**YOUR INSTRUCTIONS**: Produce the records below again, word for word, but stop after the line that contains "The height and width of the screenshot is (471, 815).".
::: PROVIDED RECORDS :::
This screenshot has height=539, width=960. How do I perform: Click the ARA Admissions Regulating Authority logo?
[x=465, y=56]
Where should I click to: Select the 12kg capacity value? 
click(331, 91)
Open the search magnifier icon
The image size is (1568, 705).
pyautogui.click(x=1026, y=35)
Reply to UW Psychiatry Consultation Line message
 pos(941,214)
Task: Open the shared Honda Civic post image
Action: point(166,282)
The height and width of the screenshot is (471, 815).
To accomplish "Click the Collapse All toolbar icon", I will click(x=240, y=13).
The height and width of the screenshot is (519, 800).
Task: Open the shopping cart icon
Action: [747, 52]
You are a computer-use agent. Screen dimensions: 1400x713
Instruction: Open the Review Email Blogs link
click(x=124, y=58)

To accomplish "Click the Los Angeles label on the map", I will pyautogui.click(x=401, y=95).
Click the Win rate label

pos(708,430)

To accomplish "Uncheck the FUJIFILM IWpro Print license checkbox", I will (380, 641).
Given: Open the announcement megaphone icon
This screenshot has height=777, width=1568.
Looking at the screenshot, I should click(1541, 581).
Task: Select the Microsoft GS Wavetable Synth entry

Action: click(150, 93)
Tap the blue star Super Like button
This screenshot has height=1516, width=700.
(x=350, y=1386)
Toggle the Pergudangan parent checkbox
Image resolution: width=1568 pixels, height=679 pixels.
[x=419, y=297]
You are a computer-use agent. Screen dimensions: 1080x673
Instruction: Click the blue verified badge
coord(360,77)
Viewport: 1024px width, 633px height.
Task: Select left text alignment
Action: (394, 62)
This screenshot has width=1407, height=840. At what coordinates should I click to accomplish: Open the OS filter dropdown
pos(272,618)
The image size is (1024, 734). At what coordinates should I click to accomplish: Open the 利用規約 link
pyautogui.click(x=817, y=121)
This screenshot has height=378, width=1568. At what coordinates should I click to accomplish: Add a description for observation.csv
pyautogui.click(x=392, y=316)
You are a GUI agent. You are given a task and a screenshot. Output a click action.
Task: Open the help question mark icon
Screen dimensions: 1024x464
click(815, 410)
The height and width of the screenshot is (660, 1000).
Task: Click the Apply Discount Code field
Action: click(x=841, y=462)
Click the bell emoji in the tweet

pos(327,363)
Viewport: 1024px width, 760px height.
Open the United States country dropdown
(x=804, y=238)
:::
**ANSWER SPACE**:
This screenshot has height=539, width=960. How do I perform: Click the ARA Admissions Regulating Authority logo?
[x=465, y=56]
Where should I click to: Select the 12kg capacity value? 
click(331, 91)
Open the search magnifier icon
The image size is (1568, 705).
pyautogui.click(x=1026, y=35)
Reply to UW Psychiatry Consultation Line message
 pos(941,214)
Task: Open the shared Honda Civic post image
Action: point(166,282)
The height and width of the screenshot is (471, 815).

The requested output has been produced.